___ GIVEN DATA ___

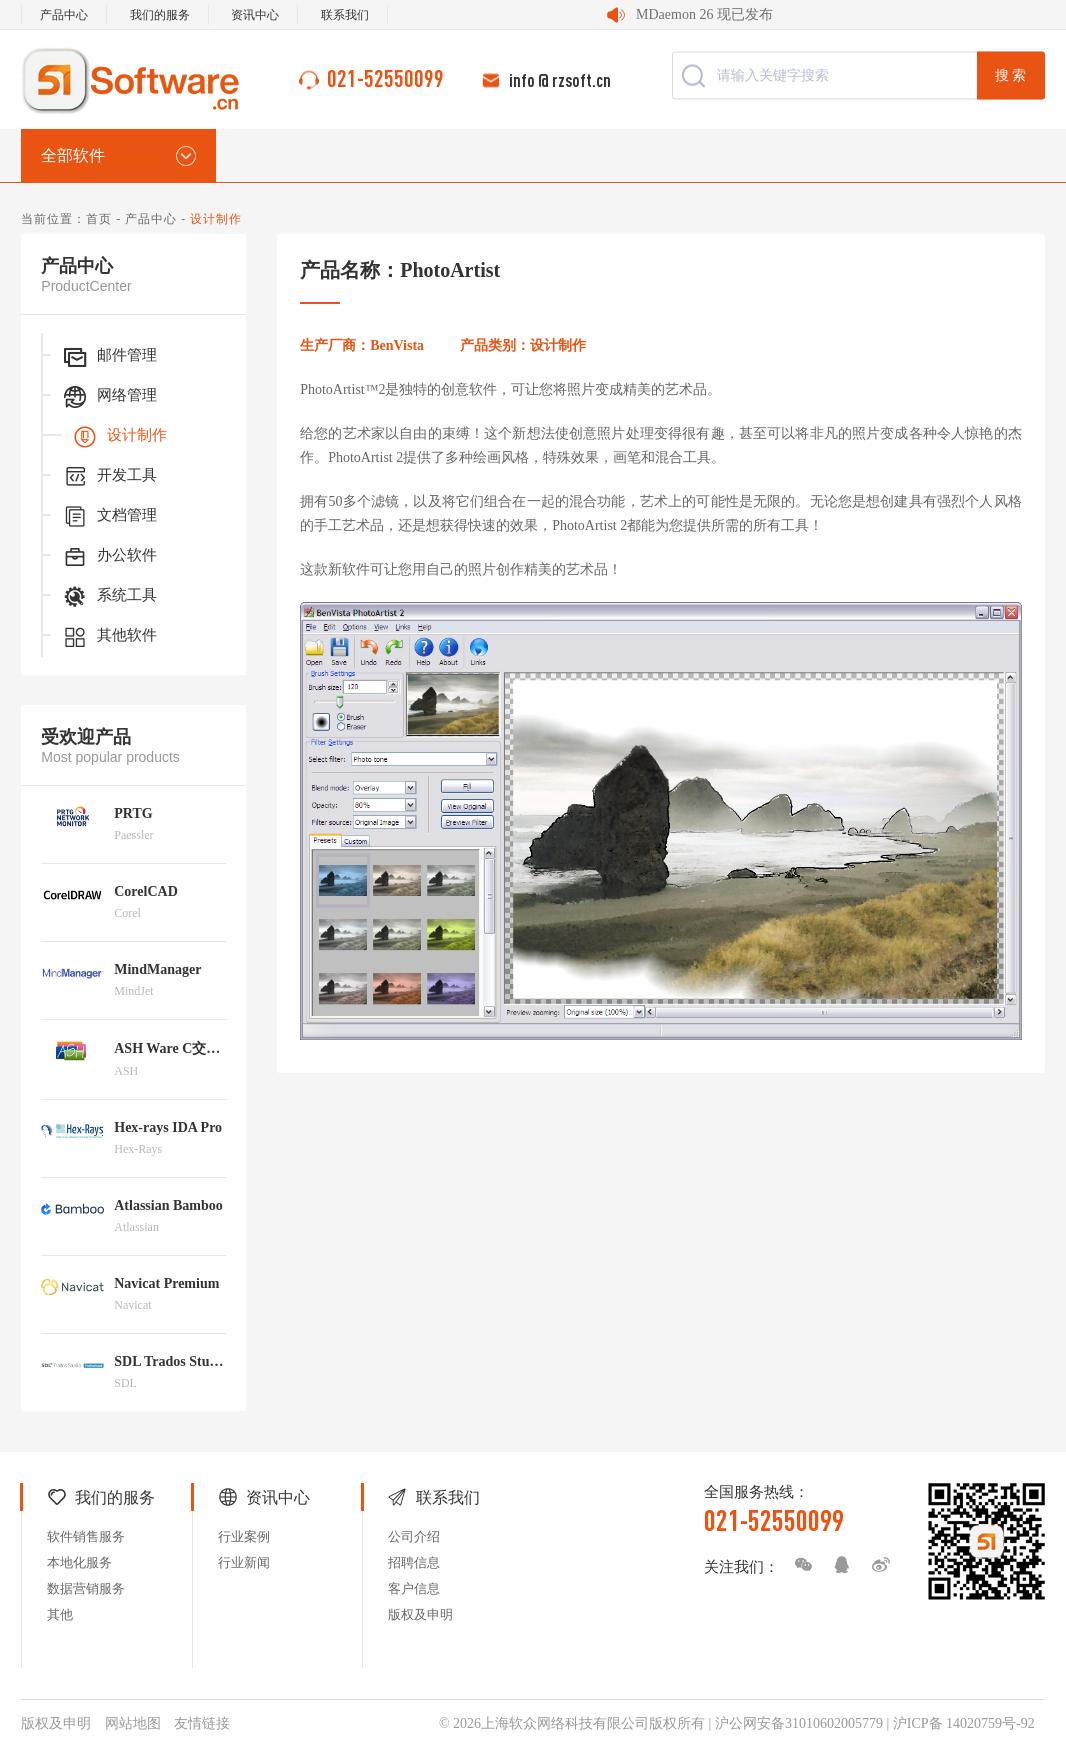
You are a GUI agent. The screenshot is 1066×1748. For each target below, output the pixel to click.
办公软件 (109, 557)
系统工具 (109, 597)
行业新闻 (244, 1562)
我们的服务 (160, 15)
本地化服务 (79, 1562)
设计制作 (119, 437)
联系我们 (345, 15)
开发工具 (109, 477)
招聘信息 (414, 1562)
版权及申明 (420, 1614)
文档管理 (109, 517)
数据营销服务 (86, 1588)
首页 (99, 219)
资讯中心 (255, 15)
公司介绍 (414, 1536)
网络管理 (109, 397)
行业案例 (244, 1536)
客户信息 (414, 1588)
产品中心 (64, 15)
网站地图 (133, 1723)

___

## PROBLEM STATEMENT:
Repeat every line of the items above word for word, leaving out the pictures.

## TASK RESULT:
You are a GUI agent. The screenshot is 1066×1748. For each target below, output the pixel to click.
办公软件 (109, 557)
系统工具 (109, 597)
行业新闻 (244, 1562)
我们的服务 (160, 15)
本地化服务 (79, 1562)
设计制作 (119, 437)
联系我们 (345, 15)
开发工具 (109, 477)
招聘信息 (414, 1562)
版权及申明 (420, 1614)
文档管理 (109, 517)
数据营销服务 (86, 1588)
首页 (99, 219)
资讯中心 (255, 15)
公司介绍 (414, 1536)
网络管理 (109, 397)
行业案例 (244, 1536)
客户信息 (414, 1588)
产品中心 (64, 15)
网站地图 (133, 1723)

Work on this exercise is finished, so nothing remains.